The class kinetoplastida include parasites responsible for devastating diseases like
African sleeping sickness, Chagas’s disease and Leishmaniases, mainly effecting
people in the developing world. Current treatments are highly toxic and inefficient,
leading to an urgent need of novel anti-parasitic compounds. This thesis focuses on
the structural characterisation of potential drug targets against these parasites,
namely adenosine kinase from Trypanosoma brucei (TbAK), thymidine kinases from
T. brucei (TbTK) and Leishmania major (LmTK) and the leucyl aminopeptidases from
T. brucei (TbLAP-A), T. cruzi (TcLAP-A) and L. major (LmLAP-A).
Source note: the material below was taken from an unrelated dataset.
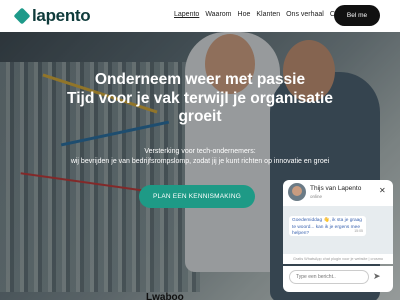 The width and height of the screenshot is (400, 300). I want to click on hero-subtitle-line: Versterking voor tech-ondernemers:, so click(200, 152).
Structures of TbAK were solved in two conformations, open (apo) and closed (in
complex with adenosine and ADP), both to 2.6 Å. Comprised of a big α/β-domain
and a small lid domain, the structures confirm the large conformational change of
the lid domain upon substrate binding. The structures of C-terminally truncated
versions of LmTK and TbTK were determined as ligand-bound complexes with
resolutions up to 2.4 Å and 2.2 Å, respectively. They show high similarity to
structures of homologues in the PDB. The structures solved in this thesis give
valuable information about ligand binding and aid rational drug design.
Leucyl aminopeptidase (LAP-A) was evaluated as a potential drug target in T. brucei
parasites. It is not essential for T. brucei parasites grown in vitro, shown by
generation and analysis of LAP-A-depleted parasites. Although this does not support
LAP-A as a drug target in T. brucei, no conclusions can be drawn about the potential
in T. cruzi and L. major. Several structures of the LAP-As were solved, the highest
resolution ones to 2.3 Å, 2.3 Å and 2.5 Å for TbLAP-A, TcLAP-A and LmLAP-A,
respectively. These enzymes are hexameric and show the typical two-domain
architecture of M17 LAPs. Although the physiological function remains elusive, the
work in this thesis provides a firm basis for future studies.